Al netto di queste analisi, bisogna anche prendere atto della grande resilienza che il comparto tessile ha saputo dimostrare durante le settimane più dure della pandemia, convertendo con agilità la propria produzione per rispondere alla domanda di camici protettivi e mascherine chirurgiche. Il tutto con non poche difficoltà di carattere burocratico come l’iter di validazione delle capacità protettive dei tessuti impiegati, cercando anche di rispettare gli standard di sostenibilità ambientale. Qui un approfondimento che avevamo pubblicato sul nostro blog sul tema dei requisiti dei tessuti TNT.
Altri due importanti aspetti che hanno caratterizzato l’anno della pandemia sono stati la capacità di molti comparti industriali e produttivi di attivare reti di imprese per la semplificazione degli iter di autorizzazione e la presa di coscienza di dover “rallentare” la produzione e concentrarsi più sulla qualità che sulla quantità dei processi e dei prodotti in ottica “slow fashion”.
La resilienza, il fare rete e puntare sulla qualità, sono probabilmente i principali insegnamenti che la pandemia ha lasciato in eredità al settore tessile tout court.
Scenari futuri post pandemia
Ma oltre ai dati sulla situazione durante l’emergenza Covid-19, quali sono le prospettive future per l’industria tessile in Italia? A questa domanda prova a rispondere l’indagine condotta da Confindustria Moda per Smi (Sistema moda Italia) sul primo semestre del 2021 che cerca di tracciare le prospettive settoriali, così come risultano dal sentiment degli imprenditori che hanno preso parte allo studio.
L’11% degli intervistati a maggio di quest’anno era fiducioso che il recupero potesse avvenire entro il 2021, secondo il 48% il recupero della clientela pre Covid-19 avverrà per lo più nel 2022. Per il 21% del panel bisognerà, invece, attendere ulteriormente, puntando al 2023 per il recupero. Infine, non manca un 20% ben più pessimista che non crede che la clientela verrà mai pienamente riconquistata.
Metà del campione delle aziende del tessile e dell’abbigliamento segnala un certo «risveglio» del mercato estero con riferimento ad alcuni Paesi-partner strategici, che si stanno dimostrando più dinamici. Tra questi, si collocano ai primi posti (per il maggior numero di segnalazioni da parte delle aziende) Stati Uniti, Cina, Russia, Francia, Gran Bretagna e Giappone.

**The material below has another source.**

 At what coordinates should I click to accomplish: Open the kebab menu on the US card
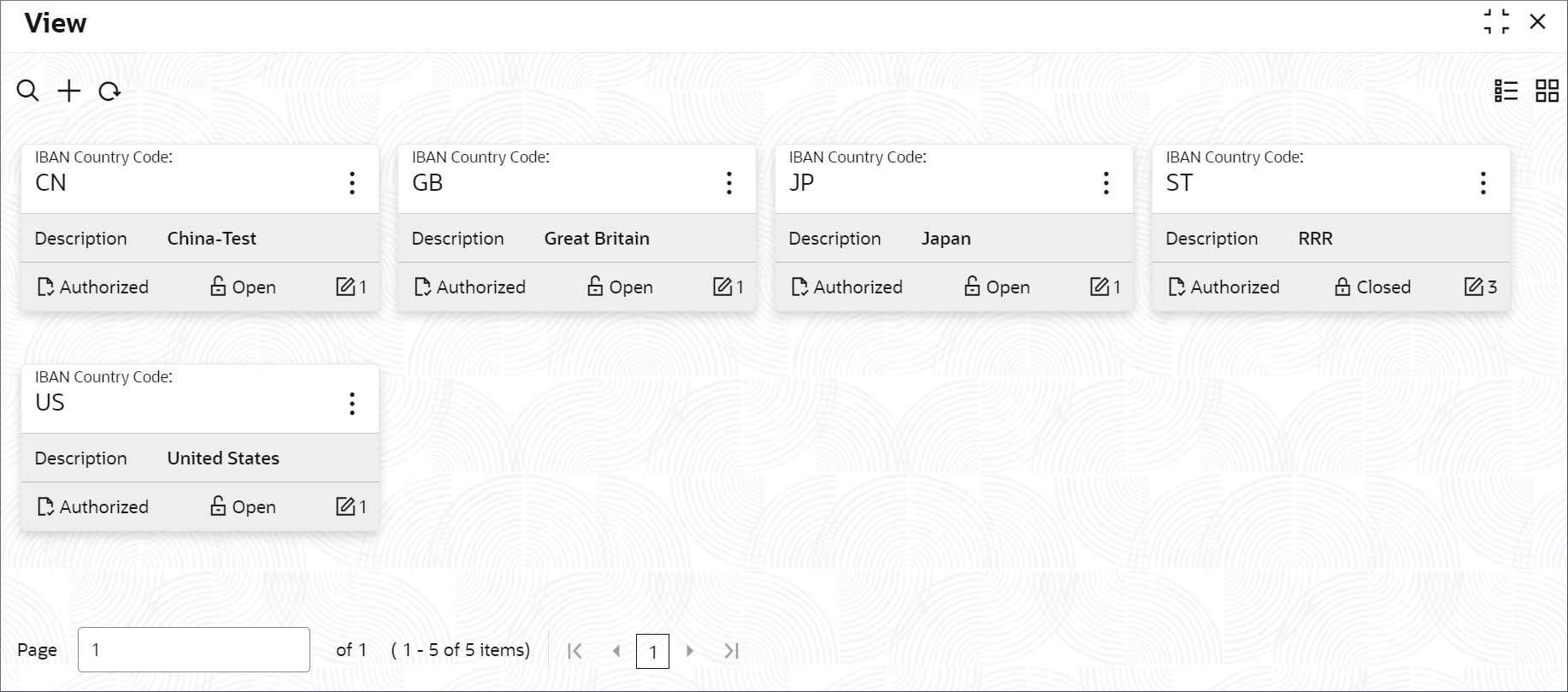[352, 404]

Sempre in prospettiva futura, si è chiesto alle aziende quale impatto la pandemia abbia avuto nell’approccio green e quali saranno i driver di cambiamento in questo ambito. Per il 51% del campione, l’emergenza sanitaria non ha influito sull’orientamento «green» dell’azienda. Per un discreto 33%, invece, lo ha incentivato, mentre per il restante 16% lo ha rallentato. Gli ambiti che saranno maggiormente interessati da un miglioramento in chiave «green» sono: le materie prime usate, i processi produttivi, la gestione di scarti/rifiuti di produzione, i prodotti, infine la comunicazione.

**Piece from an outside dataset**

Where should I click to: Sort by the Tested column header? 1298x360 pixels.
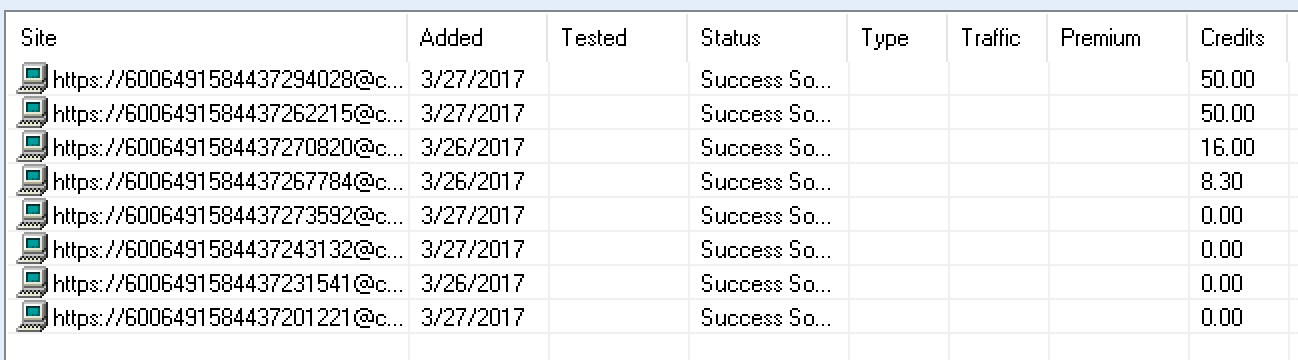(x=619, y=38)
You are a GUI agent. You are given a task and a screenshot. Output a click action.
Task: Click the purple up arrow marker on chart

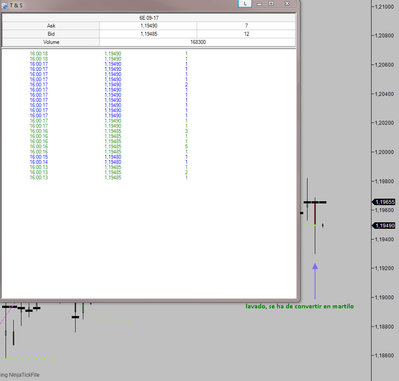tap(315, 282)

A tracciare un quadro più completo ci aiuta anche una nota della Direzione Studi e Ricerche di Intesa Sanpaolo, secondo cui le leve sulle quali le imprese dovranno concentrare i propri sforzi possono essere ricondotte a tre filoni principali: la digitalizzazione dei processi produttivi e distributivi, gli investimenti volti a rendere la filiera più sostenibile riducendo il suo impatto ambientale e la valorizzazione del capitale umano, indispensabile per affrontare le sfide tecnologiche e la transizione ecologica.
Rimangono, tuttavia, dei punti di debolezza che il settore – soprattutto quello della moda – dovrà affrontare, rappresentati in primis dall’agguerrita concorrenza con paesi come la Cina.